| PROBLEM TO WORK ON |
Can you duplicate everything in the items below, from the line containing "is (712, 650)." down to the line containing "Looking at the image, I should click on (892, 291).", with both of those lines included? Leave the pictures out of your copy.

| MATERIAL FOR THIS TASK |
>>>>>

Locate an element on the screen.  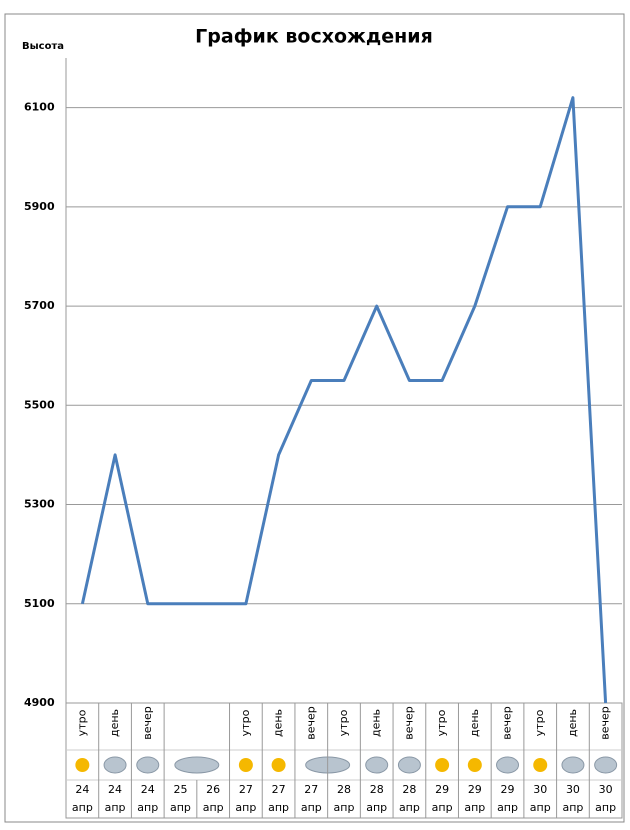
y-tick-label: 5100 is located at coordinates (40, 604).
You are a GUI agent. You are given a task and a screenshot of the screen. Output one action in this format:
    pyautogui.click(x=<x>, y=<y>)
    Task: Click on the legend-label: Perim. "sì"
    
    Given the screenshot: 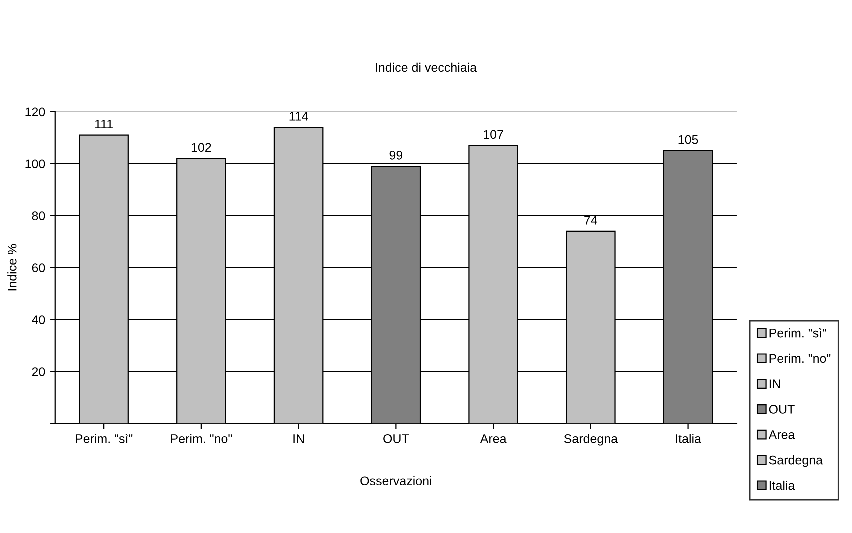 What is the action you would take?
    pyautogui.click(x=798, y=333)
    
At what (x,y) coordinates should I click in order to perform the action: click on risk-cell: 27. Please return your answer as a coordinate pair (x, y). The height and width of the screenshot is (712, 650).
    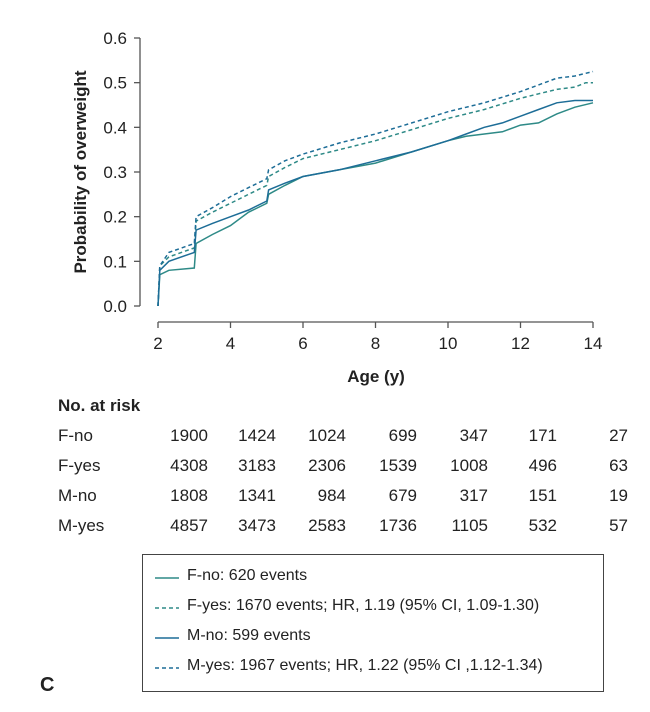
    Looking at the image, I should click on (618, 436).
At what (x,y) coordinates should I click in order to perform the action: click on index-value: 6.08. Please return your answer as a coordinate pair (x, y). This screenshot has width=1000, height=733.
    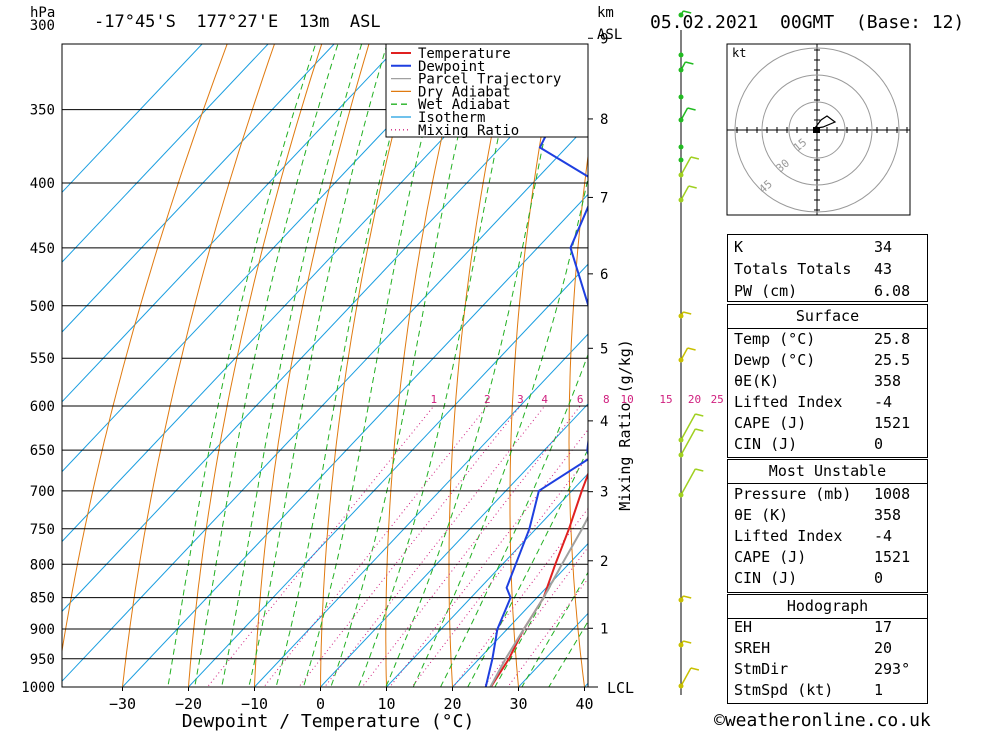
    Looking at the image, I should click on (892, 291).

<<<<<
>>>>>

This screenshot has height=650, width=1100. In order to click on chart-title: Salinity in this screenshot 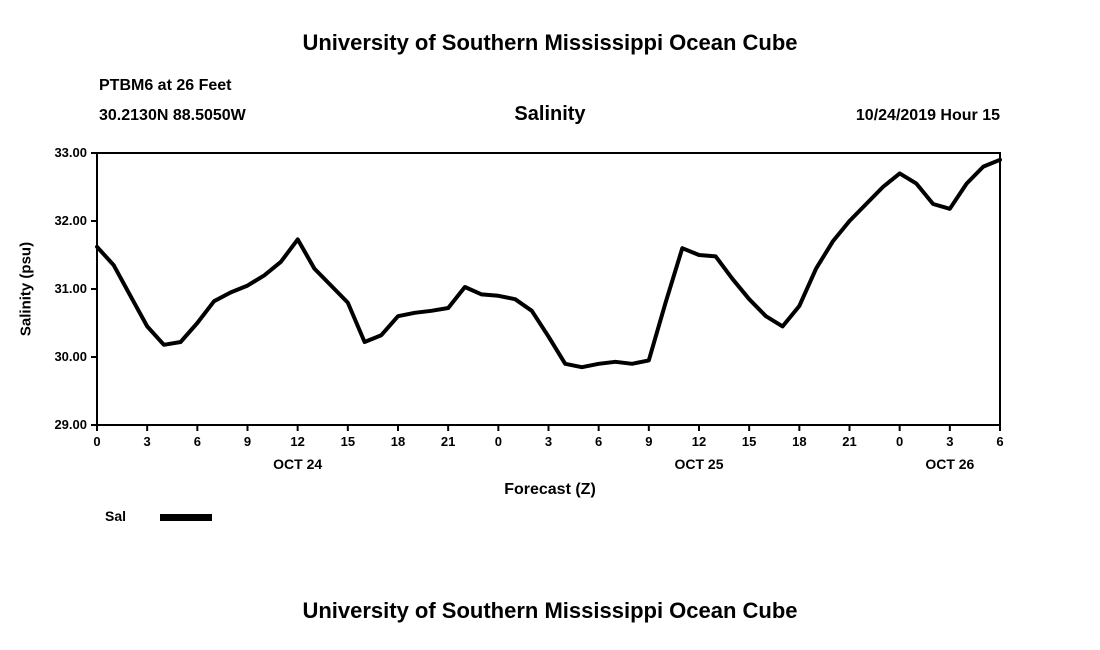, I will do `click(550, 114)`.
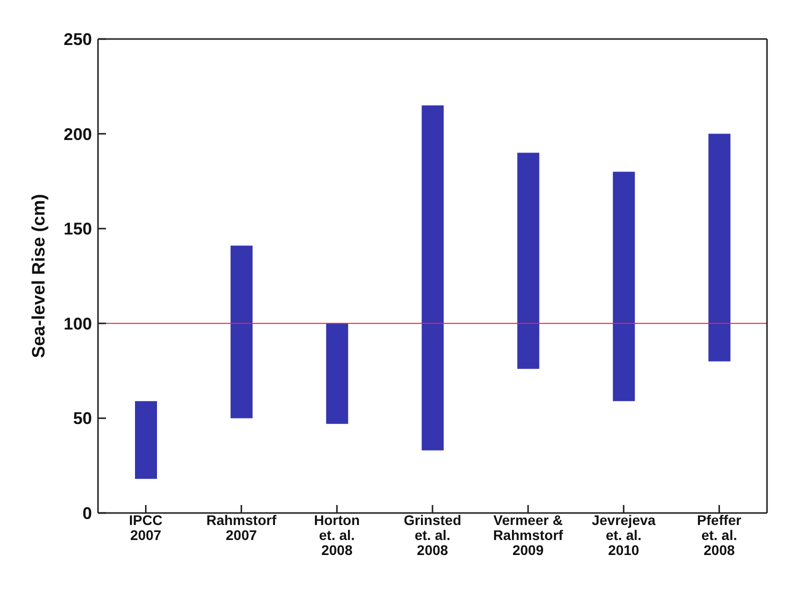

<<<<<
>>>>>

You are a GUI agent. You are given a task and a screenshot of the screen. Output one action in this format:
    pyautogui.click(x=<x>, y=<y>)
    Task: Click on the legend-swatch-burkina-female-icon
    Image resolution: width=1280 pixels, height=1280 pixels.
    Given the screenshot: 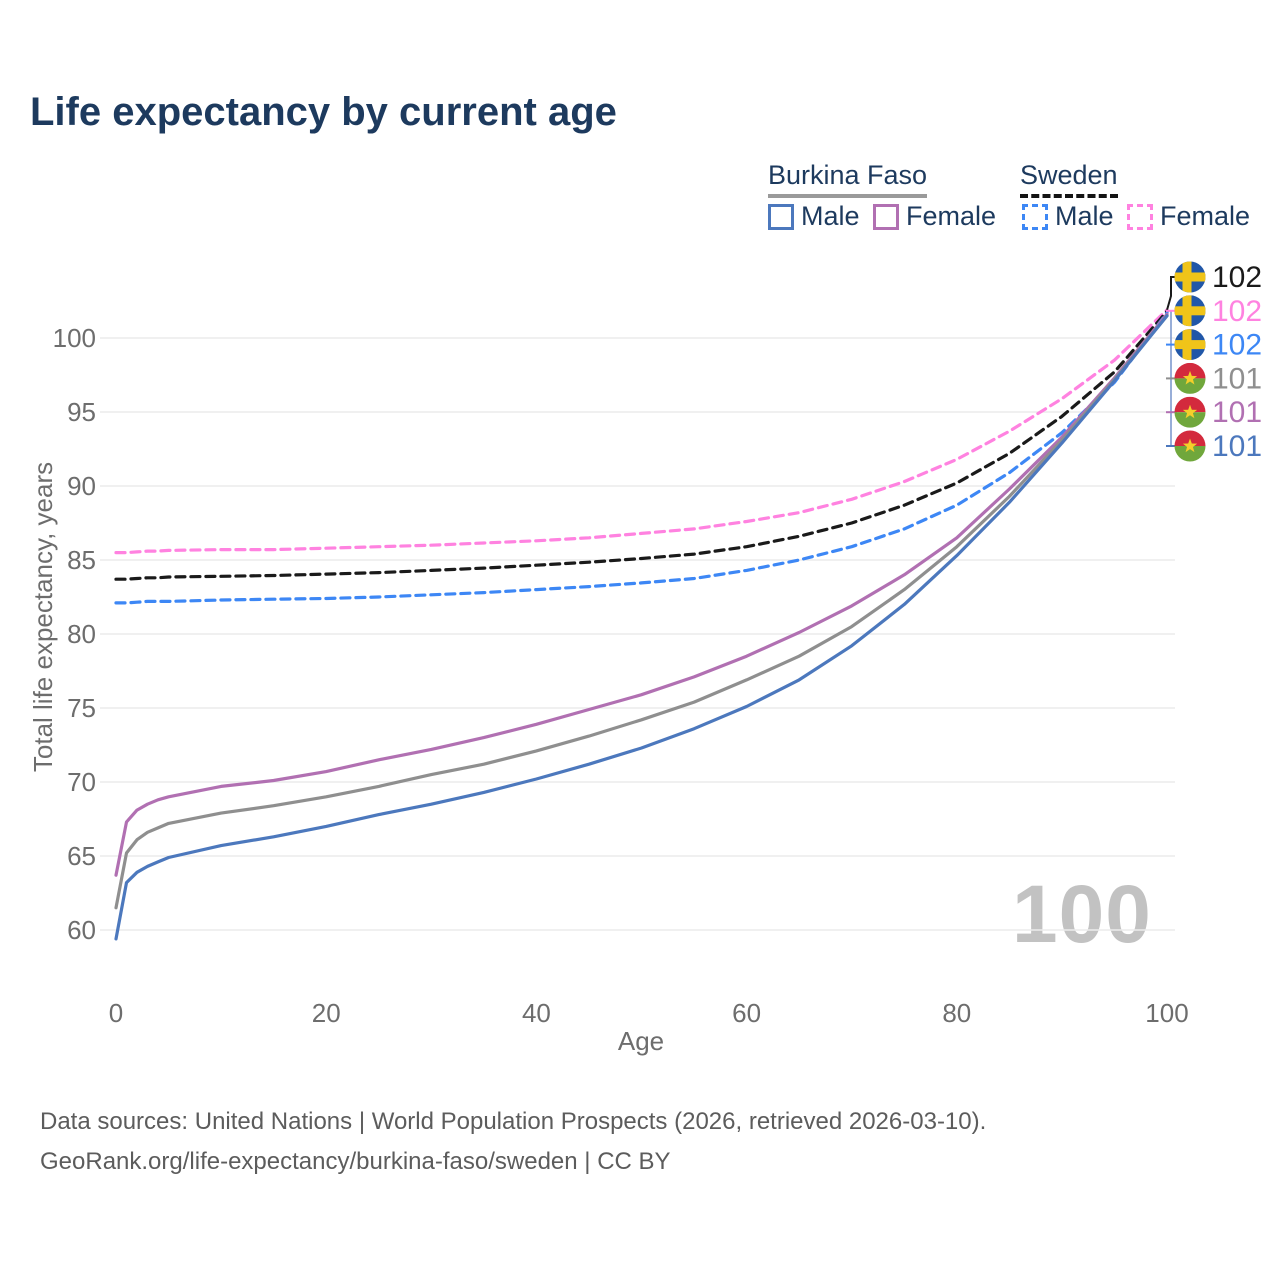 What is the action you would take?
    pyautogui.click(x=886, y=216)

<<<<<

| SOLVED PROBLEM |
At what (x,y) coordinates should I click in order to perform the action: click on risk-cell: 27. Please return your answer as a coordinate pair (x, y). The height and width of the screenshot is (712, 650).
    Looking at the image, I should click on (618, 436).
At what (x,y) coordinates should I click in order to perform the action: click on index-value: 6.08. Please return your answer as a coordinate pair (x, y). This screenshot has width=1000, height=733.
    Looking at the image, I should click on (892, 291).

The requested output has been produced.